A pipeline for enabling path-specific causal fairness in observational health data
Aparajita Kashyap, Sara Matijevic, Noémie Elhadad, Steven A. Kushner, Shalmali Joshi
TL;DR
This work tackles bias in healthcare ML by adopting path-specific causal fairness within a structural fairness model (SFM) that segregates sensitive, mediator, confounder, and outcome variables. It introduces a general, model-agnostic pipeline to map observational health data to $X$, $Y$, $W$, $Z$, and to robustly estimate path-specific effects such as the natural direct effect ($NDE$), natural indirect effect ($NIE$), and spurious effect ($SE$); the pipeline then trains a baseline model and applies targeted fairness interventions (causal regularization, resampling, and feature selection) to mitigate disparities across four clinical tasks (AMI, SLE, T2DM, SCZ). The experiments show task-dependent tradeoffs between fairness and predictive performance, with outcomes varying by which causal path is prioritized and which intervention is used; naive feature selection sometimes matches or outperforms sophisticated causal methods in reducing path-specific bias. The work emphasizes context-specific prioritization over a universal fairness solution and demonstrates the approach’s generalizability to healthcare and potentially beyond.
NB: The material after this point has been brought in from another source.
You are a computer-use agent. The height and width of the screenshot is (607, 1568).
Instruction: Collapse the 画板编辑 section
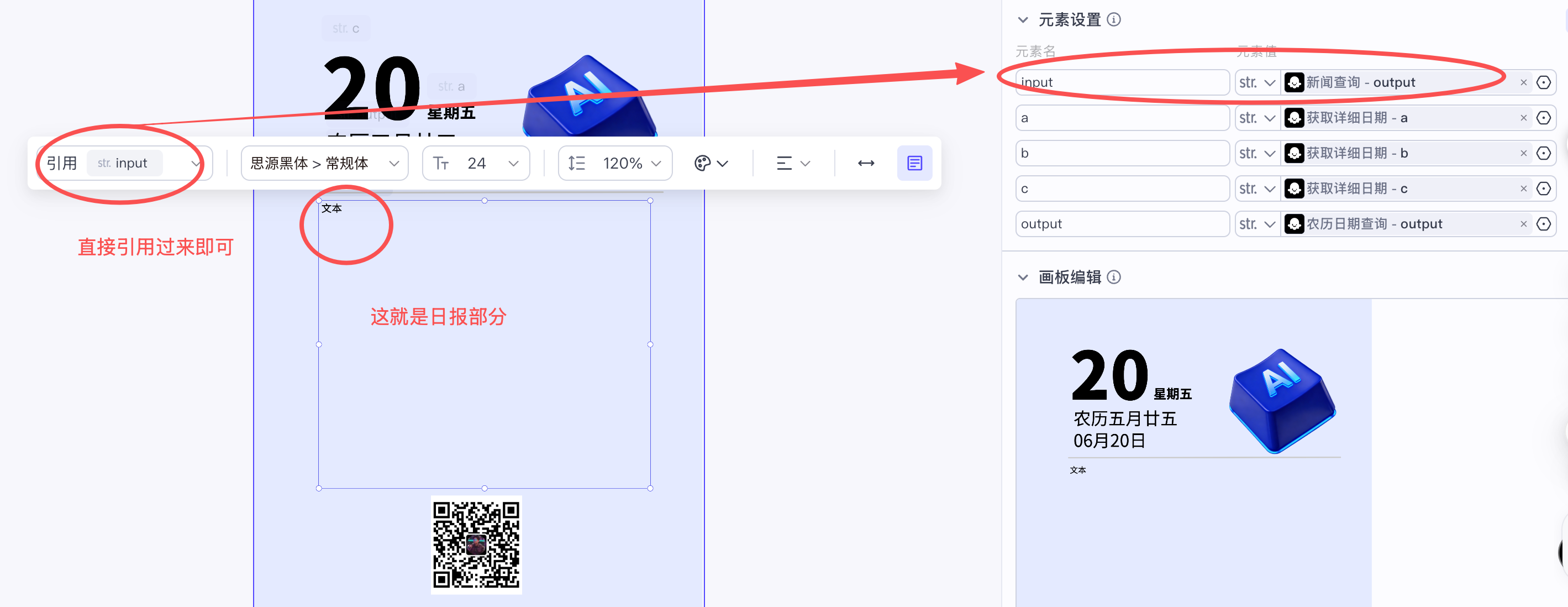(x=1023, y=278)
Overall, the pipeline provides a principled framework to diagnose, enforce, and evaluate path-specific fairness in observational health data, aligning model behavior with known health disparities while preserving clinical utility.
Abstract
When training machine learning (ML) models for potential deployment in a healthcare setting, it is essential to ensure that they do not replicate or exacerbate existing healthcare biases. Although many definitions of fairness exist, we focus on path-specific causal fairness, which allows us to better consider the social and medical contexts in which biases occur (e.g., direct discrimination by a clinician or model versus bias due to differential access to the healthcare system) and to characterize how these biases may appear in learned models. In this work, we map the structural fairness model to the observational healthcare setting and create a generalizable pipeline for training causally fair models. The pipeline explicitly considers specific healthcare context and disparities to define a target "fair" model. Our work fills two major gaps: first, we expand on characterizations of the "fairness-accuracy" tradeoff by detangling direct and indirect sources of bias and jointly presenting these fairness considerations alongside considerations of accuracy in the context of broadly known biases. Second, we demonstrate how a foundation model trained without fairness constraints on observational health data can be leveraged to generate causally fair downstream predictions in tasks with known social and medical disparities. This work presents a model-agnostic pipeline for training causally fair machine learning models that address both direct and indirect forms of healthcare bias.